# What you will do
Exactly as written, reproduce the lines from the one that contains "Select the Mon, Oct 12 row" through the end of the records.

# Task data

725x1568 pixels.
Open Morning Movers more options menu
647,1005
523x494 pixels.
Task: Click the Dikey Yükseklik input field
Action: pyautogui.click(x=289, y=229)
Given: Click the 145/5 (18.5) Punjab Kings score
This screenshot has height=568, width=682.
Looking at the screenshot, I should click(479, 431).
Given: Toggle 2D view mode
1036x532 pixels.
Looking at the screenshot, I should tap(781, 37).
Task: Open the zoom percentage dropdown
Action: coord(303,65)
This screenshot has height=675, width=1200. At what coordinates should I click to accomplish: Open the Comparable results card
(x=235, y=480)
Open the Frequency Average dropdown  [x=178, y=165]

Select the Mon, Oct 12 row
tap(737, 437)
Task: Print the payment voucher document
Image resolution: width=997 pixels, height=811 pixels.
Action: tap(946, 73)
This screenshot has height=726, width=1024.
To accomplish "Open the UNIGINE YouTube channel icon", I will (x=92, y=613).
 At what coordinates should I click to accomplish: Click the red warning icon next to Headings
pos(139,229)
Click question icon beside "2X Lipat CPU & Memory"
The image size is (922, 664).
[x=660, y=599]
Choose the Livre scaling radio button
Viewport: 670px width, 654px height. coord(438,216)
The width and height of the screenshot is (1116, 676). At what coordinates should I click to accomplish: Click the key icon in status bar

# Output for this exercise
Select the Mon, Oct 12 row
tap(737, 437)
Task: Print the payment voucher document
Image resolution: width=997 pixels, height=811 pixels.
Action: tap(946, 73)
This screenshot has height=726, width=1024.
To accomplish "Open the UNIGINE YouTube channel icon", I will (x=92, y=613).
 At what coordinates should I click to accomplish: Click the red warning icon next to Headings
pos(139,229)
Click question icon beside "2X Lipat CPU & Memory"
The image size is (922, 664).
[x=660, y=599]
Choose the Livre scaling radio button
Viewport: 670px width, 654px height. coord(438,216)
The width and height of the screenshot is (1116, 676). At what coordinates should I click to accomplish: Click the key icon in status bar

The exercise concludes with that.